Several years and re-accreditations have passed since journalism and communication schools began revamping their curricula to incorporate convergence. Given the economic downturn, it is time for curricular re-assessment—this time because of budget cuts. Many programs face two choices: lose courses or lose people.

Accredited journalism and mass communication programs may be suffering more than other academic units because seats in our skills classes and laboratories should be set at 15 and should not exceed 20, according to the Accrediting Council on Education in Journalism and Mass Communications. Moreover, those classes usually must be taken sequentially to meet pre-requisites for students to advance in the degree program. Colleges can demand higher enrollments in disciplines with relatively few majors, or cancel those classes. In our discipline, all that does is extend graduation rates.

There is another specter related to convergence troubling or being overlooked by administrators of journalism and mass communication programs: curricular expansion. A few institutions (to remain nameless) were early adopters, adding a bevy of new media courses to catalogs that, for the most part, focused on technology, software and audio/visual/text presentation. Some schools added a “new media” sequence to their stable of old media ones, especially programs offering Bachelor of Science journalism degrees (BSJ).

Many programs added new media to existing courses. The Greenlee School of Journalism and Communication fell in that last category. In anticipation of a new Ph.D. in science, technology and risk communication, the faculty at the Greenlee School opted to streamline courses and add digital techniques to existing courses such as Fundamentals of Photography taught by Pulitzer Prize-winning journalist Dennis Chamberlin whose syllabus states:

“Photojournalism is a technology-driven medium and has always been very dependent upon advancements made in the photographic industry.

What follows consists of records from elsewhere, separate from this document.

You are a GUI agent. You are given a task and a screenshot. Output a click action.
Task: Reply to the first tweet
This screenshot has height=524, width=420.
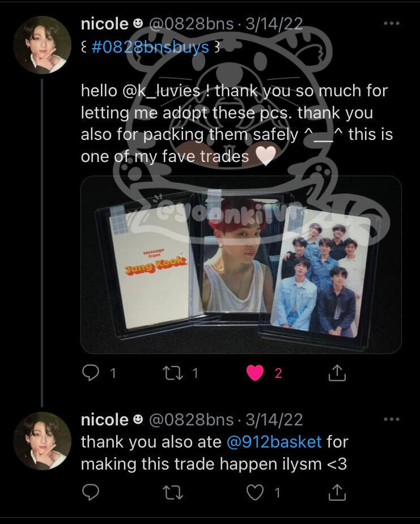coord(91,373)
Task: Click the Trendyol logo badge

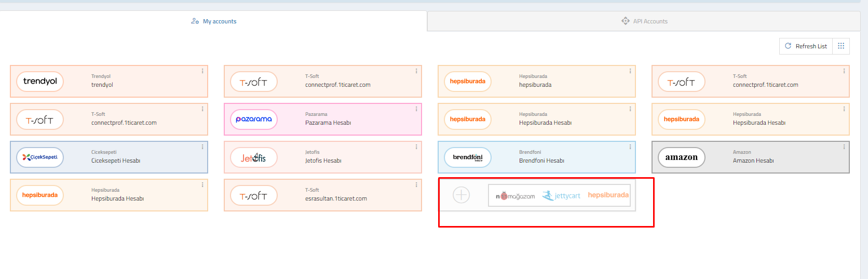Action: click(40, 82)
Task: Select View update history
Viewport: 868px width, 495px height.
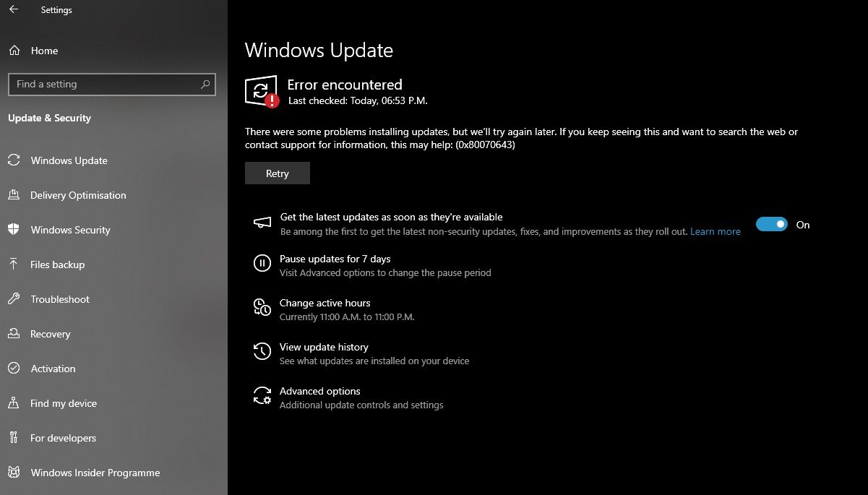Action: click(x=324, y=347)
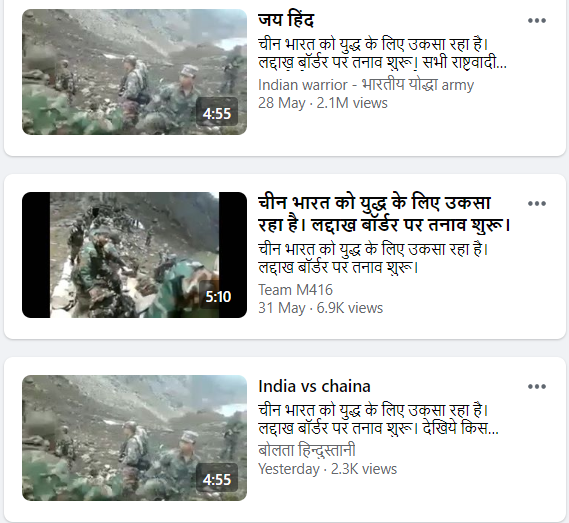The image size is (569, 523).
Task: Click the 4:55 duration badge on first video
Action: click(217, 114)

In the past few years the computer and digital technology have played an important role in changing the way photojournalists work—and we will focus on improving digital photo skills so that you will be able to move on to the next level if you should choose. These recent changes have changed the profession to the extent that single images printed on paper have become overshadowed by the need for images and multimedia packages for electronic distribution. We will address this. …”

In introducing computer and Internet technologies into photojournalism, we didn’t have to add to our existing curriculum a course such as “Pixel Painting” or “Multimedia Packaging for Photojournalists.” Ours was a flexible curriculum with a relative few core courses such as Reporting and Writing for the Mass Media and Law of Mass Communication. We had emphases, though, in print (newspapers and magazines), electronic media, public relations, science communication and visual communication.

In general, curriculum grows without curtailment. Emphases aspire to be sequences, sequences to majors, majors to departments, departments to schools and schools to colleges. New hires often invent courses to feed research, and promotion and tenure documents usually reward those who add courses to the curriculum in the name of innovation, overlooking those who innovate in existing courses. As a result, curriculum spreads like kudzu through catalogs.

If you’re interested in other ways curriculum grows, read “How to Fight the High Cost of Curricular Glut” in The Chronicle of Higher Education.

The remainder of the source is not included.